Records for processing
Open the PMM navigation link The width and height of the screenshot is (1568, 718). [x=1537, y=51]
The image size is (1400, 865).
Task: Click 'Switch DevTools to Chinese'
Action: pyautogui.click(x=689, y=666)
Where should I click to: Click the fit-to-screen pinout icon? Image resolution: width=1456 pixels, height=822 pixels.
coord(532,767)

...

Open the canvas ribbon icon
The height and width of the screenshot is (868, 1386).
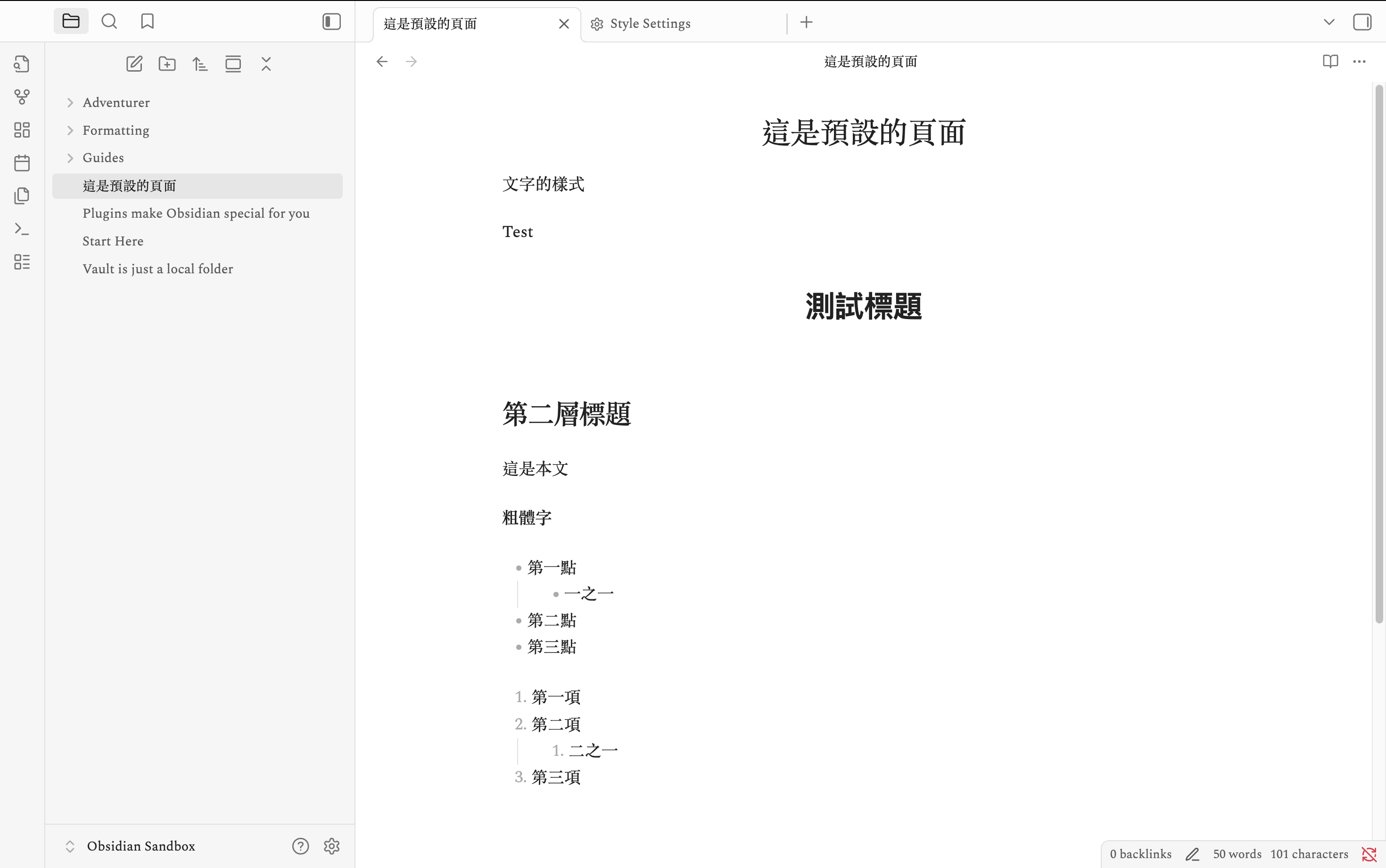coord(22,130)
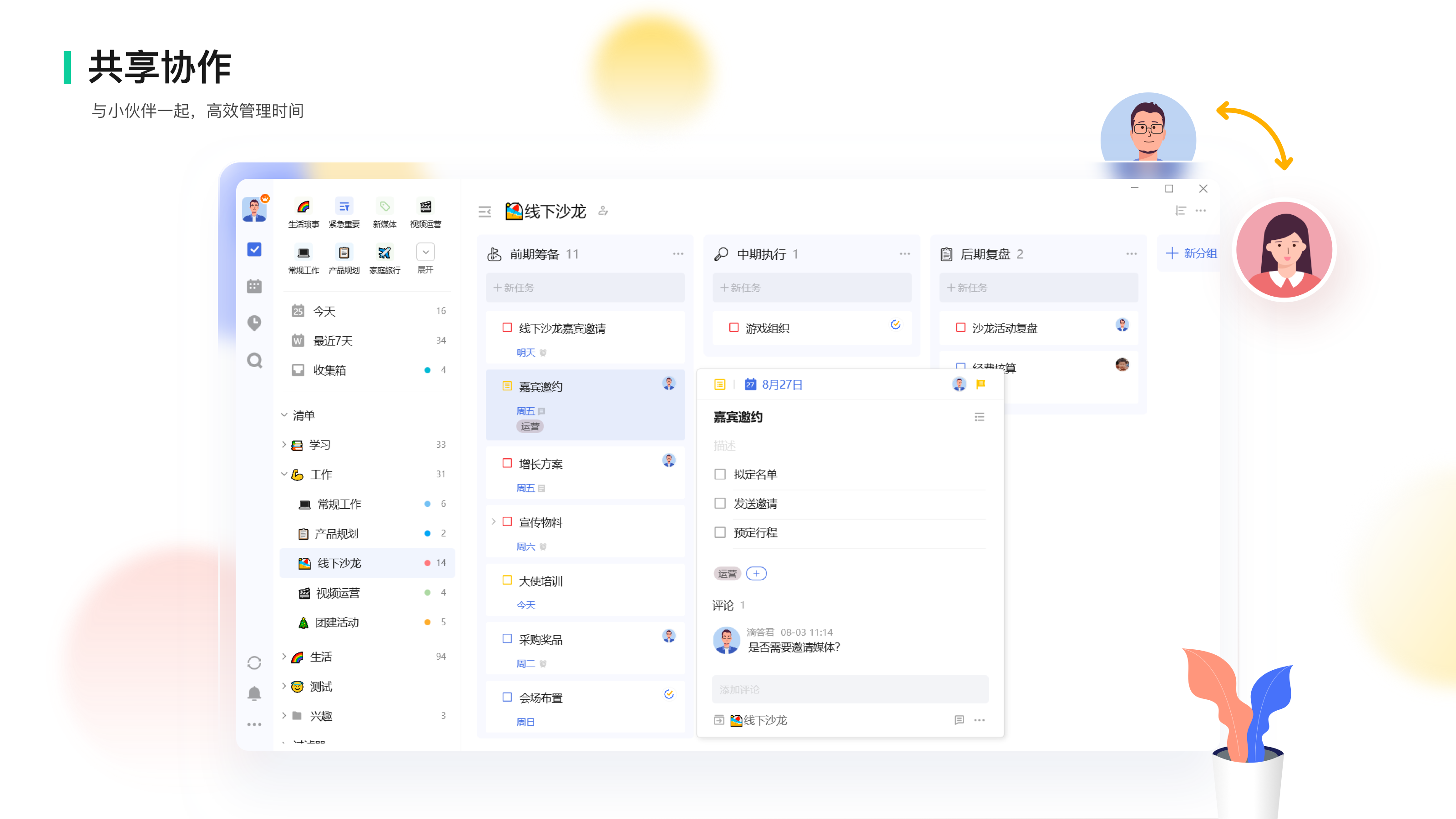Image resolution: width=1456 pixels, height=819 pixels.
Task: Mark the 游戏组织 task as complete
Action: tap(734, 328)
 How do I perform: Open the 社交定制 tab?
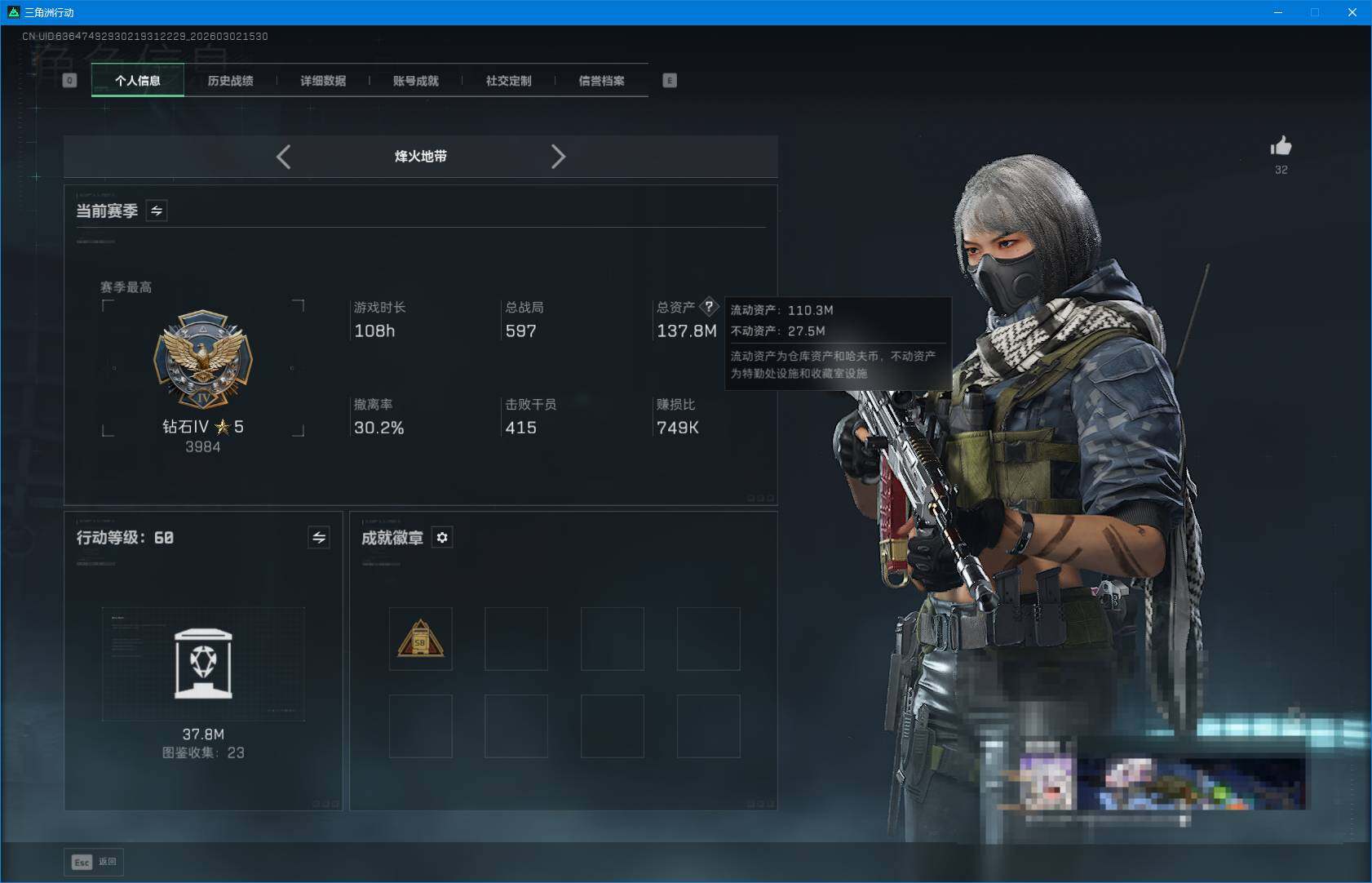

Task
In the listing above, find the line containing "The height and" and the line containing "How do I perform: Open the 社交定制 tab?", then return both of them and every line between, exactly, without pictures.

Answer for this exercise
The height and width of the screenshot is (868, 1386).
coord(22,130)
Image resolution: width=1456 pixels, height=819 pixels.
Task: Mark the 游戏组织 task as complete
Action: tap(734, 328)
 How do I perform: Open the 社交定制 tab?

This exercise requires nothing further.